** Excerpted text **
▼

There are 52 possible choices for the triplet-completing card. Then that must be multiplied by the number of combinations of cards that could precede that card and still have that card be the first completion of a triplet. The computation of those combinations of the first 15 without a triplet follows:

In the case of n=16, of the first 15 cards drawn are two of the same denomination as the 16th. As there are three others of that denomination in the deck, there are C(3,2)=3 possible ways of choosing these two cards.

That leaves 13 cards still to be accounted for, but only 12 denominations to choose from, so there must be at least one pair; that is, the number of pairs, p, cannot be zero.

If there is 1 pair, there are 12 choices for the denomination of the pair. As there are C(4,2)=6 possible pairs of individual cards of this denomination, we must also multiply by 6. In this case there is no choice for which singlets we use--we have to use all the 11 remaining denominations. (This is equivalent to C(11,11)=1 way of doing it.) There are 4 choices (of suit) for each of the 11 singlets as well so we have to multiply by 4^11=4194304.

Then the next term:
If there are 2 pairs, there are C(12,2)=66 choices for the denomination of the pair. As there are C(4,2)=6 possible pairs of individual cards of each of these denominations, we must also multiply by 6^2=36. Now there is a choice for which 9 singlets we use out of the remaining 10 denominatins--C(10,9)=10. There are 4 choices (of suit) for each of the 9 singlets as well so we have to multiply by 4^9=262144.

Then the next term:
If there are 3 pairs, there are C(12,3)=220 choices for the denomination of the pair. As there are still C(4,2)=6 possible pairs of individual cards of each of these denominations, we must also multiply by 6^3=216. Now there is a choice for which 7 singlets we use out of the remaining 9 denominatins--C(9,7)=36. There are 4 choices (of suit) for each of the 7 singlets as well so we have to multiply by 4^7=16384.

Then the next term:
If there are 4 pairs, there are C(12,4)=495 choices for the denomination of the pair. As there are still 6 possible pairs of individual cards of each of these denominations, we must also multiply by 6^4=1296. Now there is a choice for which 5 singlets we use out of the remaining 8 denominatins--C(8,5)=56. There are 4 choices (of suit) for each of the 5 singlets as well so we have to multiply by 4^5=1024.

▲

** Data extract **

▼

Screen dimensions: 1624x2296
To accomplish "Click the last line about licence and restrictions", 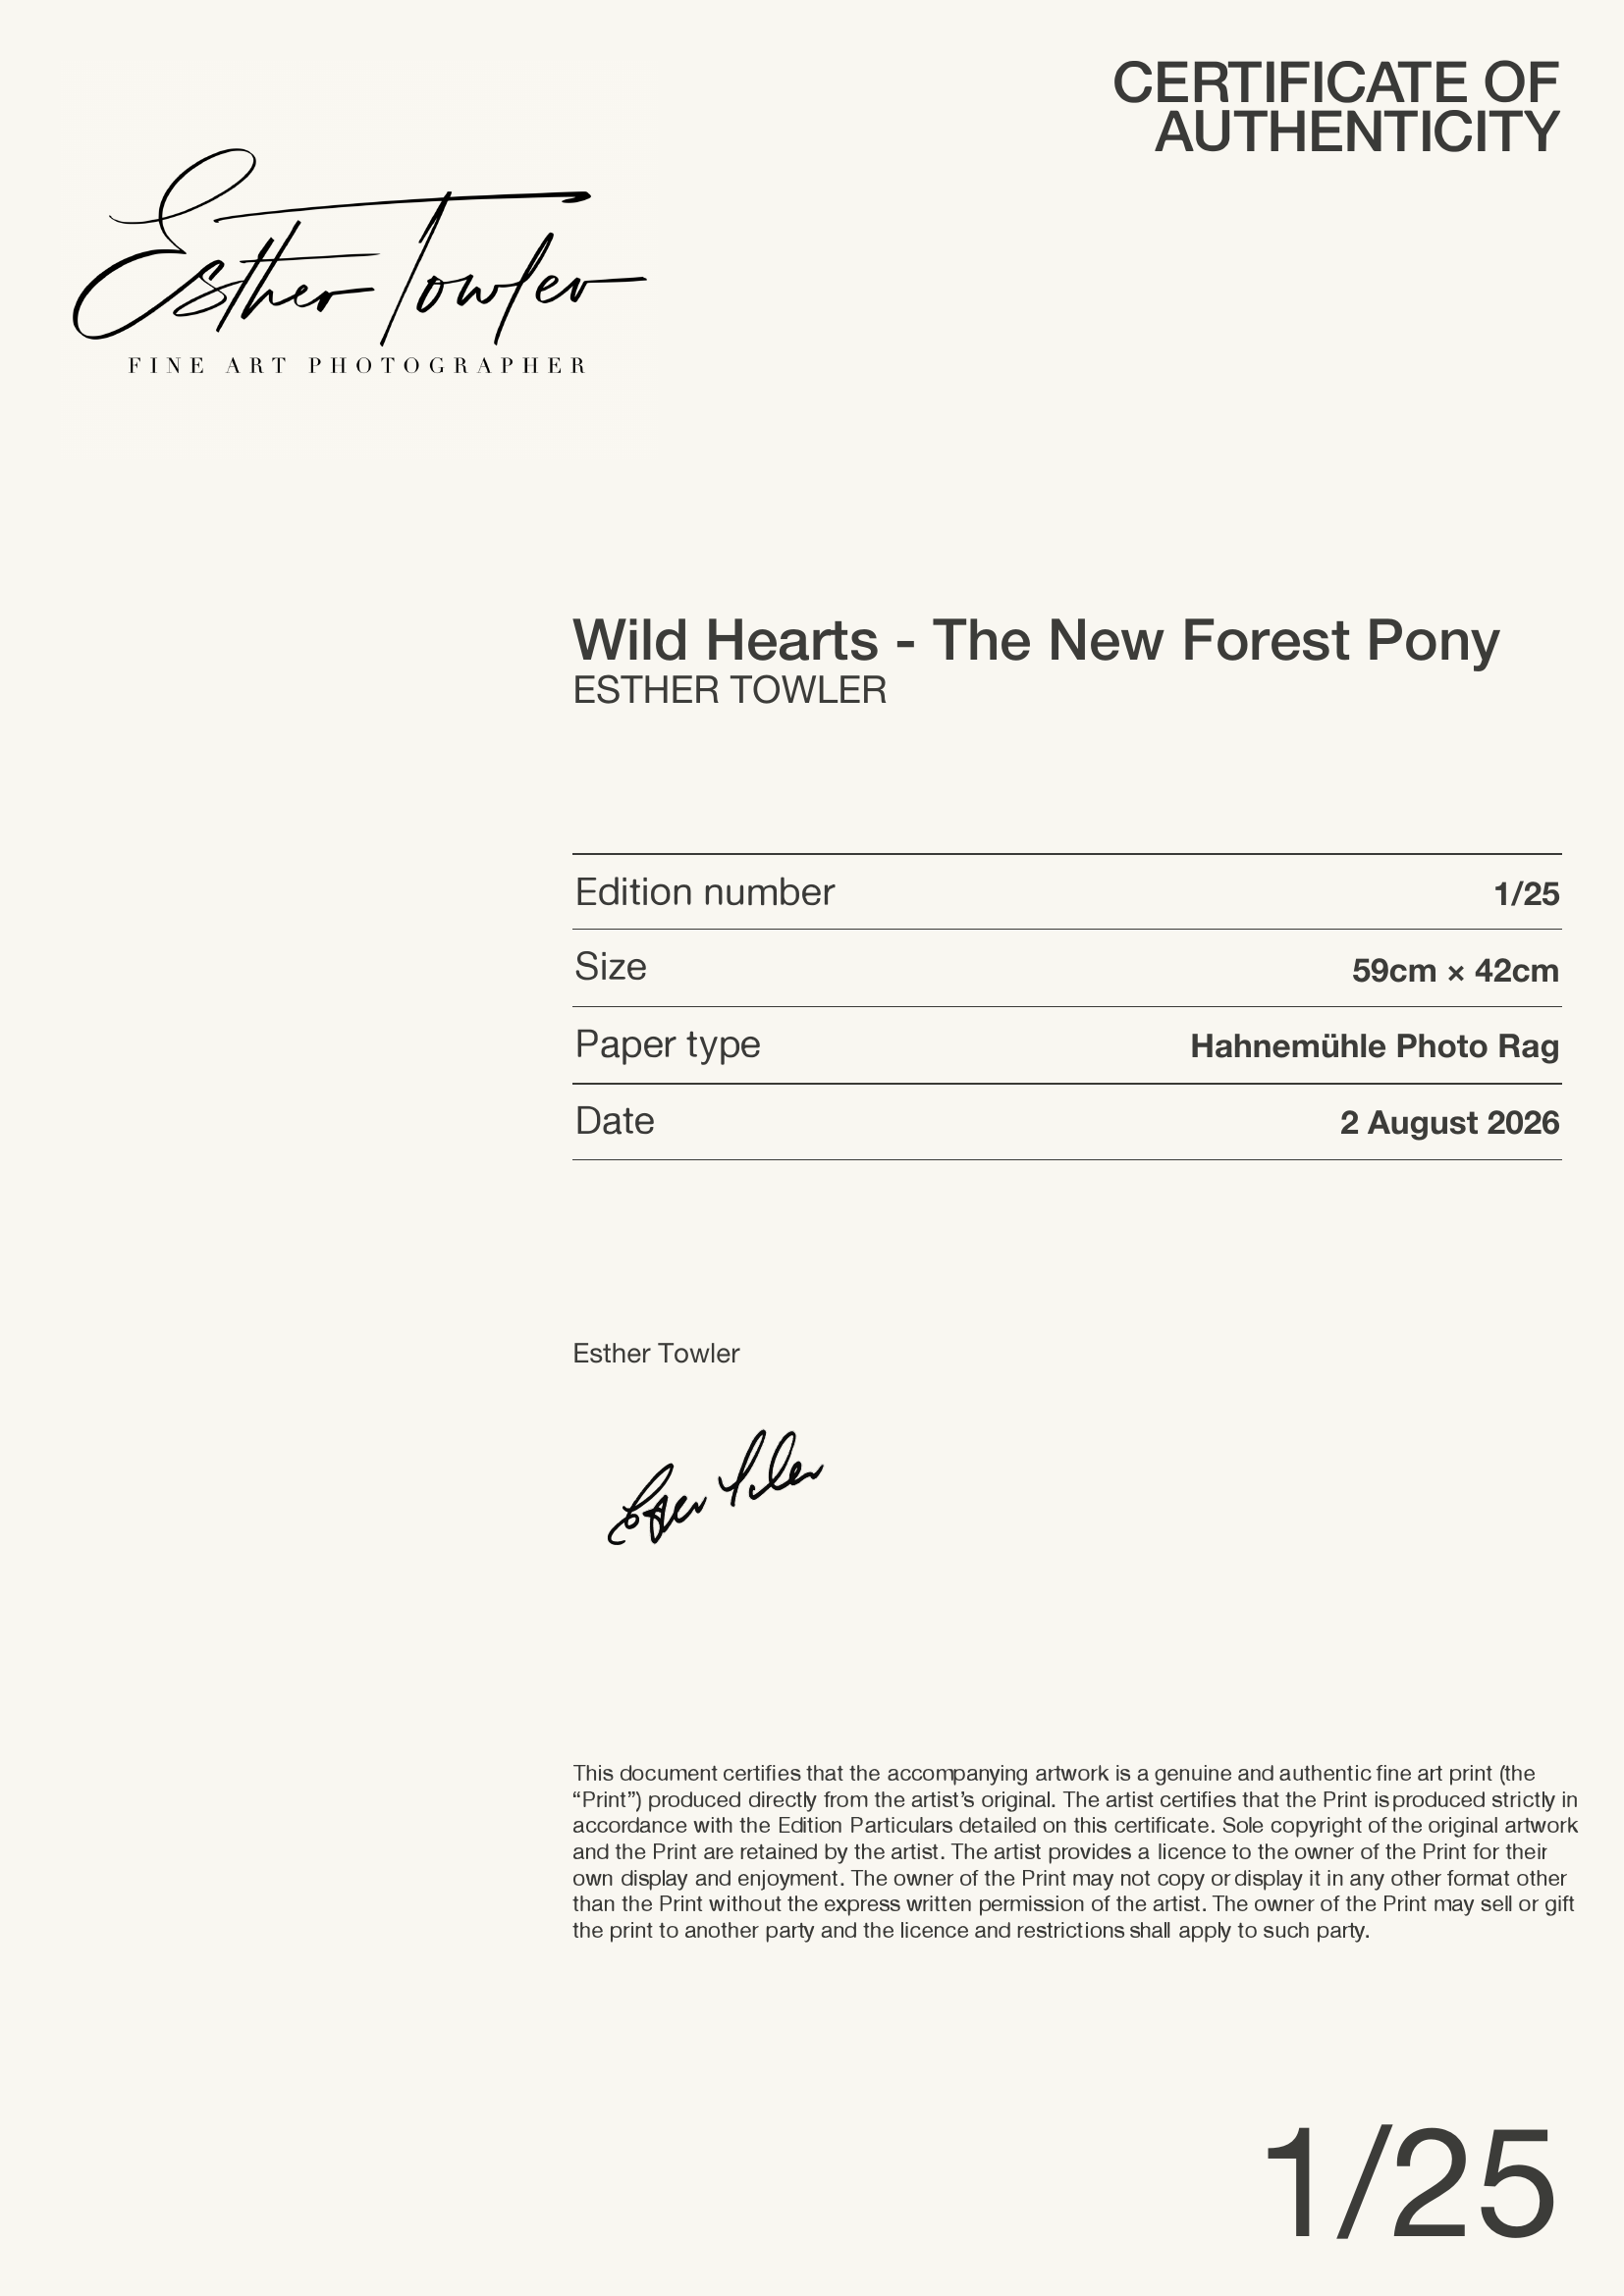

▲

** Actions to take **
[a] Duplicate the passage of the card-triplet text starting at "There are 52" and ending at "these two cards.".
[b] Rewrite the paragraph of the card-triplet text that begins "If there is 1 pair" as a short list that keeps its main facts.
[c] For each statement below, say yes or no to whether it agrees with the card-triplet text, and quote the words of the text that decide it.
(i) There are 52 possible choices for the triplet-completing card.
(ii) With 13 cards left and only 12 denominations, the number of pairs can be zero.
(iii) In the case of 4 pairs, the singlets are chosen from the remaining 9 denominations.

** The solutions **
[a]
There are 52 possible choices for the triplet-completing card. Then that must be multiplied by the number of combinations of cards that could precede that card and still have that card be the first completion of a triplet. The computation of those combinations of the first 15 without a triplet follows:

In the case of n=16, of the first 15 cards drawn are two of the same denomination as the 16th. As there are three others of that denomination in the deck, there are C(3,2)=3 possible ways of choosing these two cards.

[b]
- There are 12 choices for the denomination of the pair.
- Multiply by 6, because there are C(4,2)=6 possible pairs of cards of that denomination.
- There is no choice of singlets: all 11 remaining denominations must be used (C(11,11)=1 way).
- Multiply by 4^11=4194304, because each of the 11 singlets has 4 choices of suit.

[c]
(i) Yes: "There are 52 possible choices for the triplet-completing card."
(ii) No: "the number of pairs, p, cannot be zero."
(iii) No: "which 5 singlets we use out of the remaining 8 denominatins"